Members of the mitochondrial carrier (MC) family of membrane transporters play important roles in cellular metabolism. We previously established an in vitro reconstitution system for membrane transporters based on wheat germ cell-free translation system. We have now applied this reconstitution system to the comparative analysis of MC proteins from the malaria parasite Plasmodium falciparum and Saccharomyces cerevisiae. We synthesized twelve putative P. falciparum MCs and determined the transport activities of four of these proteins including PF3D7_1037300 protein (ADP/ATP translocator), PF3D7_1004800 protein (ADP/ATP translocator), PF3D7_1202200 protein (phosphate carrier), and PF3D7_1241600 protein (S-adenosylmethionine transporter). In addition, we tested the effect of cardiolipin on the activity of MC proteins. The transport activities of the yeast MCs, ScAac2p, ScGgc1p, ScDic1p, ScPic1p, and ScSam5p, which localize to the mitochondrial inner membrane, were increased by cardiolipin supplementation, whereas that of ScAnt1p, which localizes to the peroxisome membrane, was not significantly affected. Together, this indicates that the functional properties of the reconstituted MCs reflect the lipid content of their native membranes. Except for PF3D7_1241600 protein, these P. falciparum proteins manifested cardiolipin-dependent transport activities. Immunofluorescence analysis showed that PF3D7_1241600 protein is not mainly localized to the mitochondria of P. falciparum cells. We thus revealed the functions of four MC proteins of the malaria parasite and the effects of cardiolipin on their activities.

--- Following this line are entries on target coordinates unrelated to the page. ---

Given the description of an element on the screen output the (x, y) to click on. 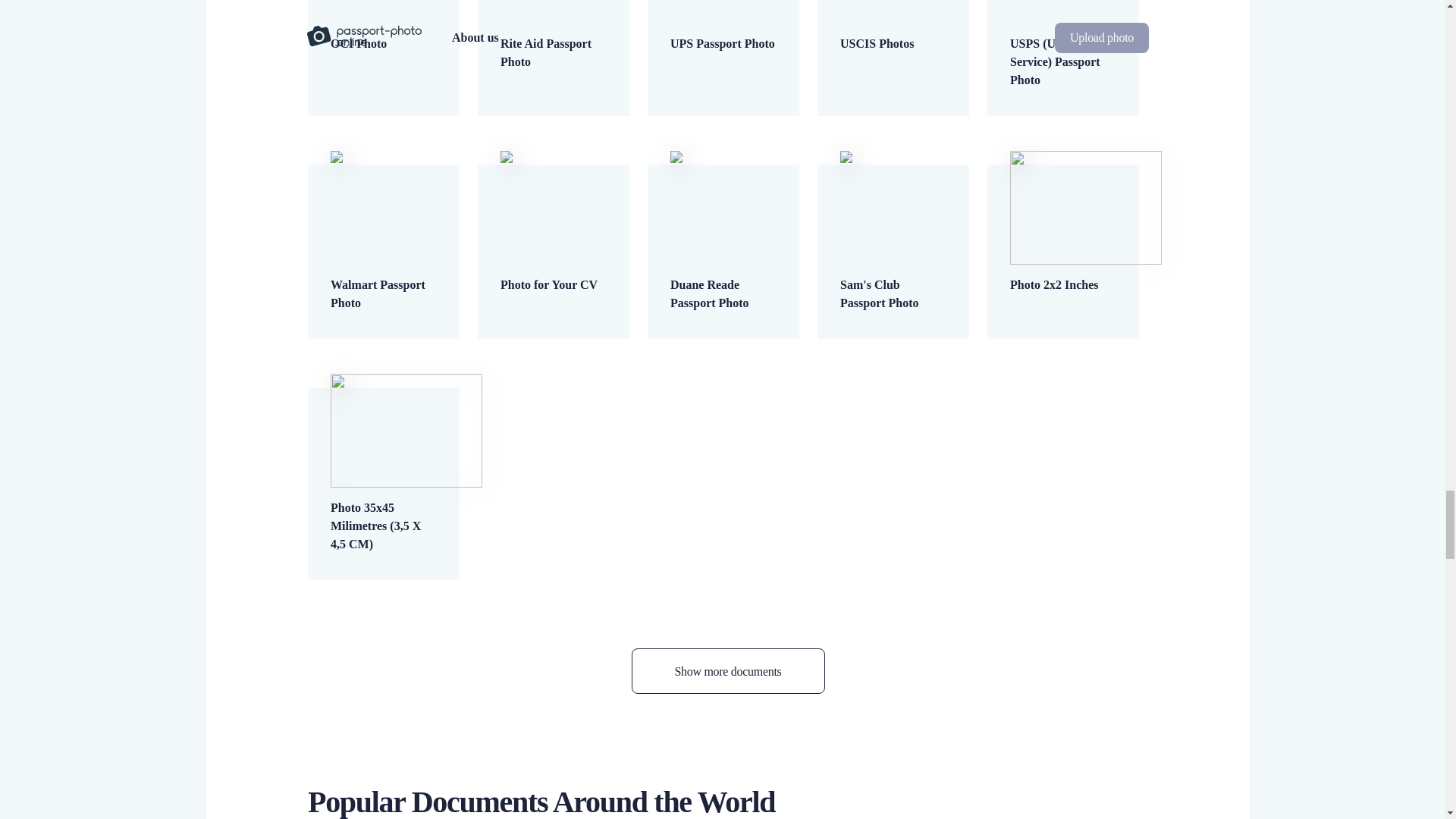
Walmart Passport Photo (383, 266)
USCIS Photos (893, 26)
UPS Passport Photo (722, 26)
Rite Aid Passport Photo (553, 35)
Photo for Your CV (553, 257)
OCI Photo (383, 26)
Given the description of an element on the screen output the (x, y) to click on. 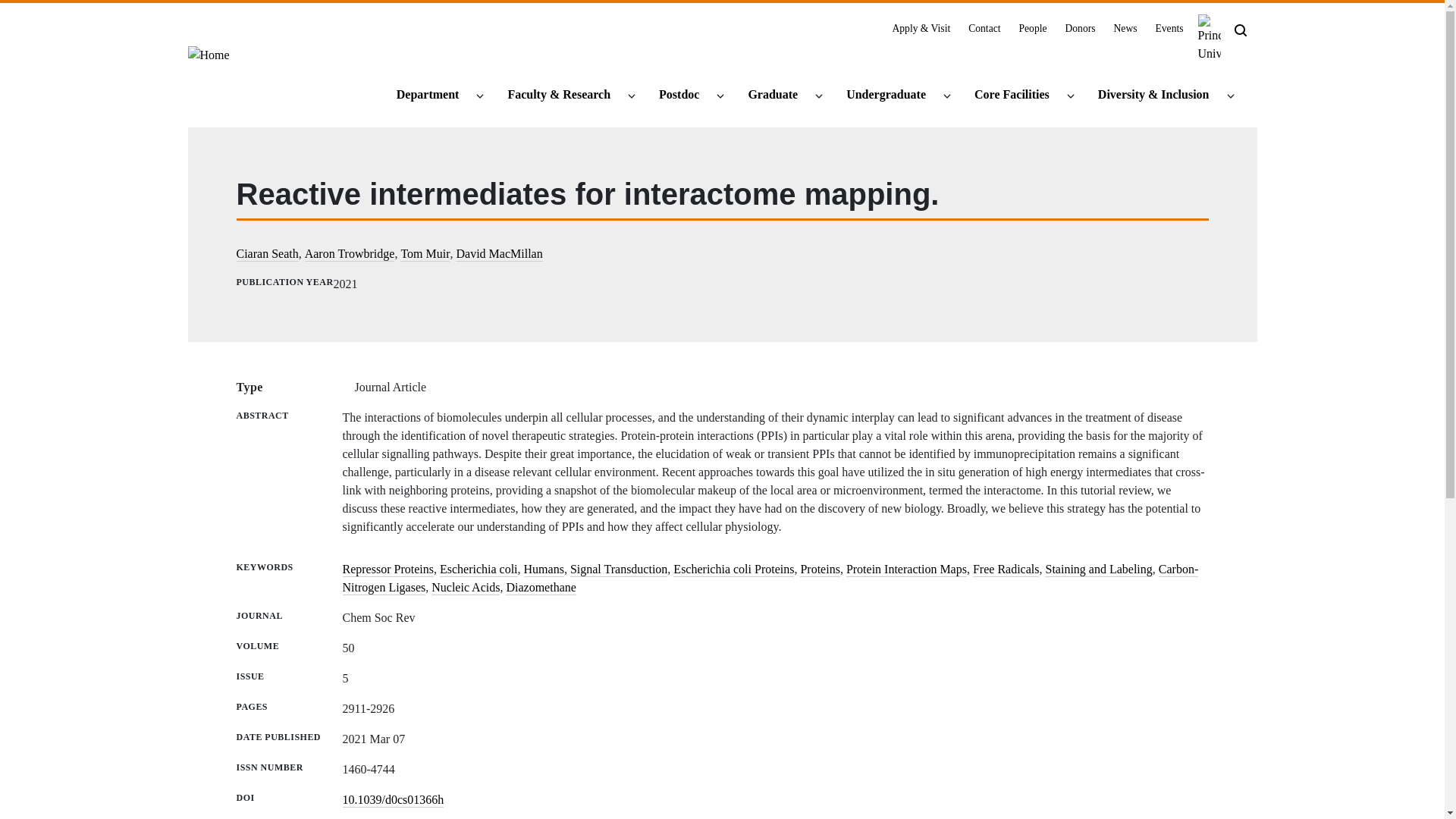
Home (208, 60)
Department (434, 95)
Graduate (778, 95)
Postdoc (685, 95)
Given the description of an element on the screen output the (x, y) to click on. 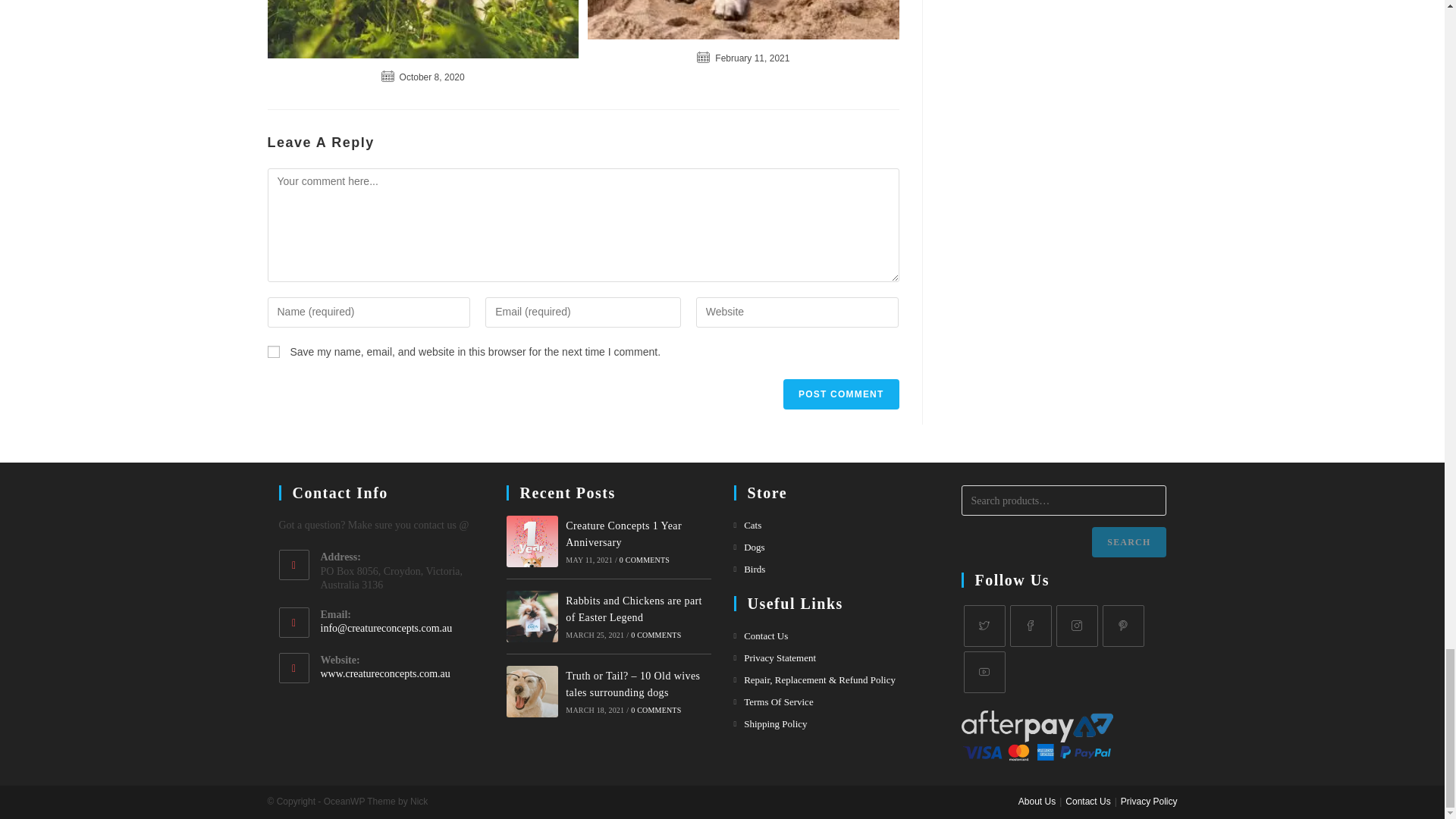
Creature Concepts 1 Year Anniversary (531, 541)
yes (272, 351)
Dog theft (422, 29)
Post Comment (840, 394)
Rabbits and Chickens are part of Easter Legend (531, 616)
Dog theft (743, 19)
Given the description of an element on the screen output the (x, y) to click on. 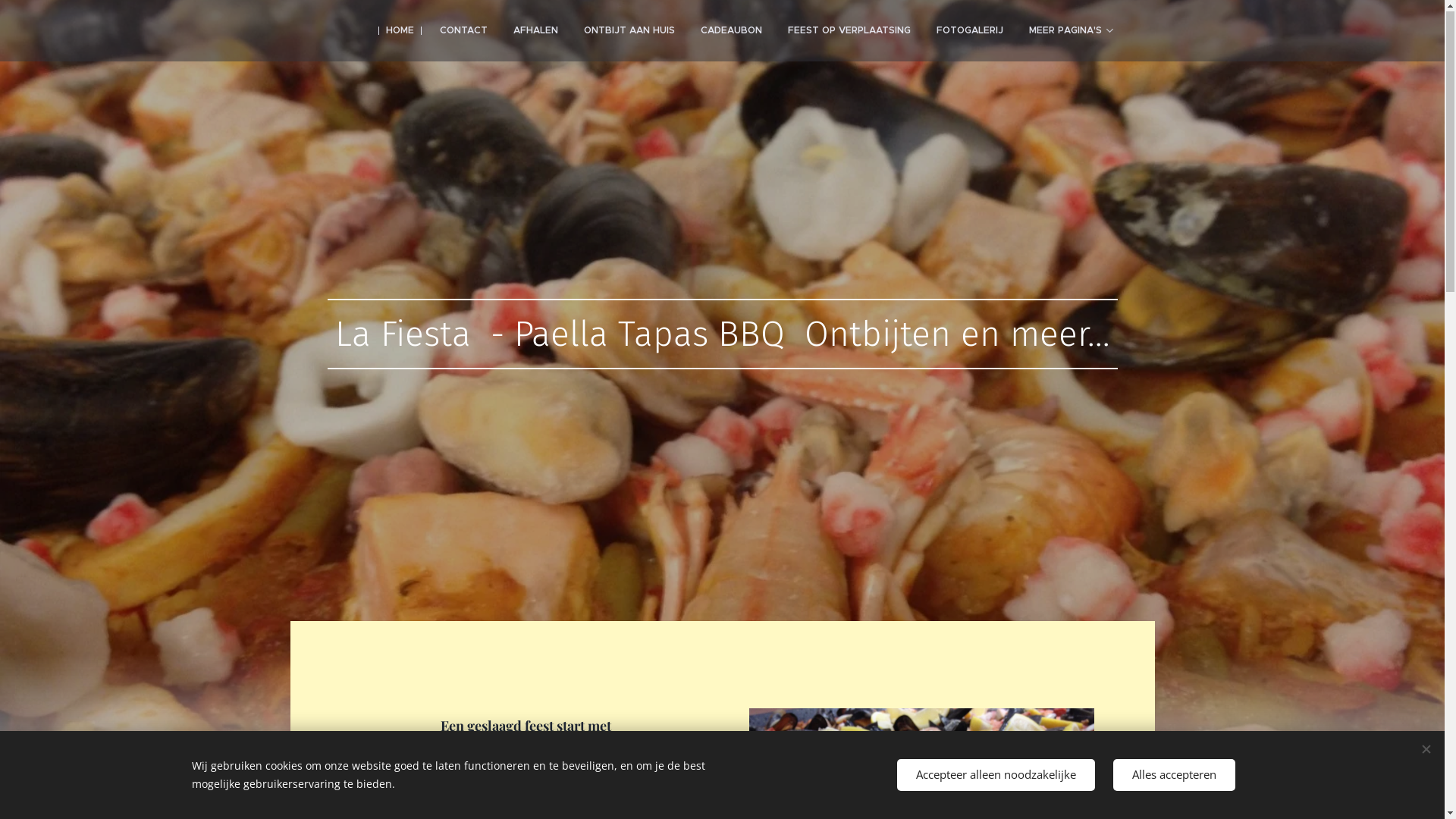
HOME Element type: text (399, 31)
Accepteer alleen noodzakelijke Element type: text (995, 774)
FOTOGALERIJ Element type: text (969, 31)
CADEAUBON Element type: text (730, 31)
Alles accepteren Element type: text (1174, 774)
CONTACT Element type: text (462, 31)
AFHALEN Element type: text (535, 31)
ONTBIJT AAN HUIS Element type: text (628, 31)
MEER PAGINA'S Element type: text (1070, 31)
FEEST OP VERPLAATSING Element type: text (849, 31)
Given the description of an element on the screen output the (x, y) to click on. 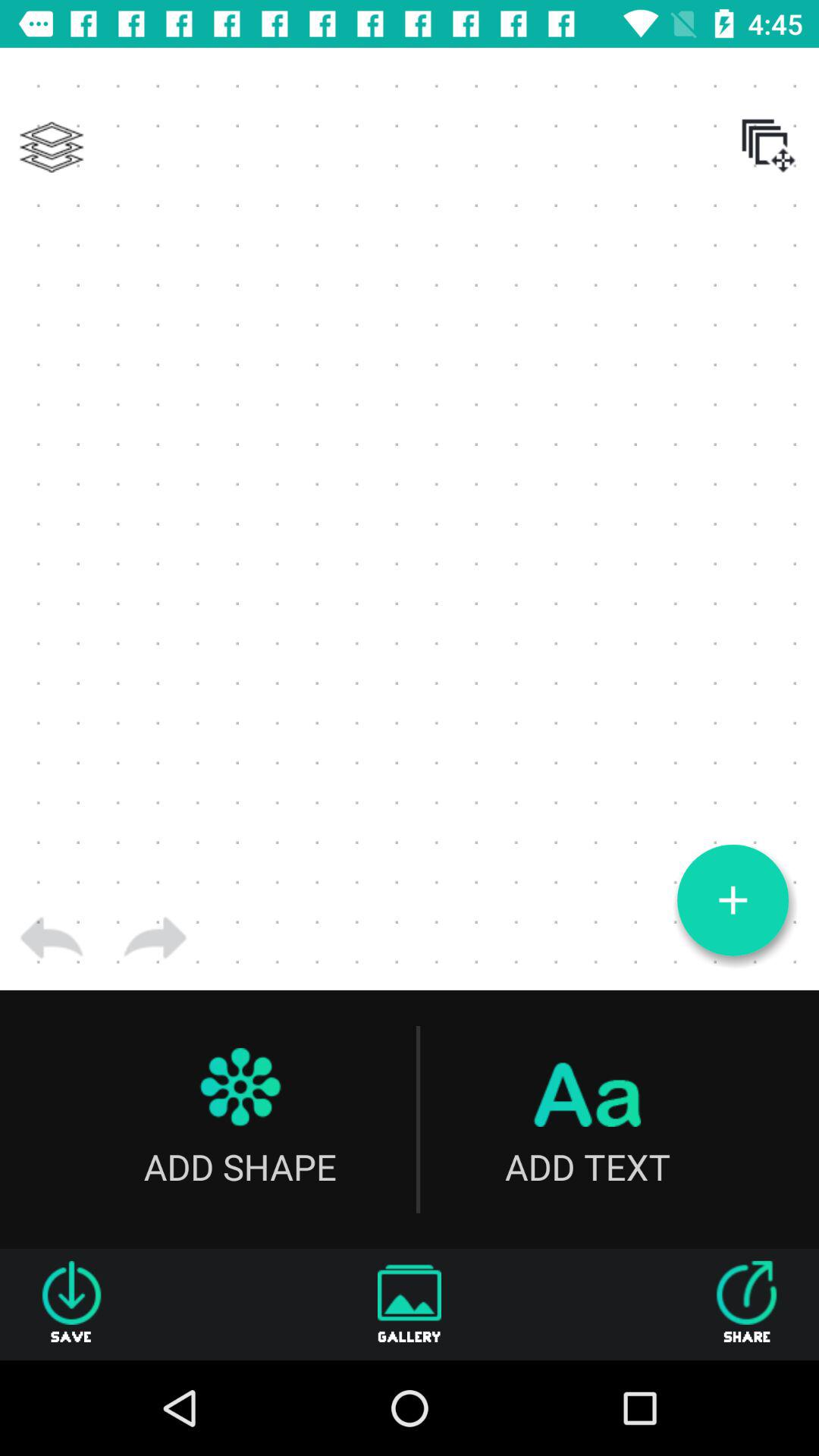
tap the item at the center (409, 518)
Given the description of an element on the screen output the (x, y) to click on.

膜转运蛋白的线粒体载体（MC）家族成员在细胞代谢中起重要作用。我们以前建立了基于小麦无细胞翻译系统的膜转运蛋白的体外重组系统。我们现在已经将这种重组系统应用于疟原虫恶性疟原虫和酿酒酵母中MC蛋白的比较分析。我们合成了十二种假定的恶性疟原虫MC，并确定了其中四种蛋白的转运活性，包括PF3D7_1037300蛋白（ADP / ATP转运子），PF3D7_1004800蛋白（ADP / ATP转运子），PF3D7_1202200蛋白（磷酸盐载体）和PF3D7_1241600蛋白（S-腺苷蛋氨酸转运蛋白）。此外，我们测试了心磷脂对MC蛋白活性的影响。补充心磷脂可以提高定位于线粒体内膜的酵母MC，ScAac2p，ScGgc1p，ScDic1p，ScPic1p和ScSam5p的转运活性，而对定位于过氧化物酶体膜的ScAnt1p的转运活性则没有显着影响。总之，这表明重构的MC的功能特性反映了其天然膜的脂质含量。除PF3D7_1241600蛋白外，这些恶性疟原虫蛋白还表现出心磷脂依赖性转运活性。免疫荧光分析表明PF3D7_1241600蛋白并非主要定位于恶性疟原虫的线粒体细胞。因此，我们揭示了疟原虫的四种MC蛋白的功能以及心磷脂对其活性的影响。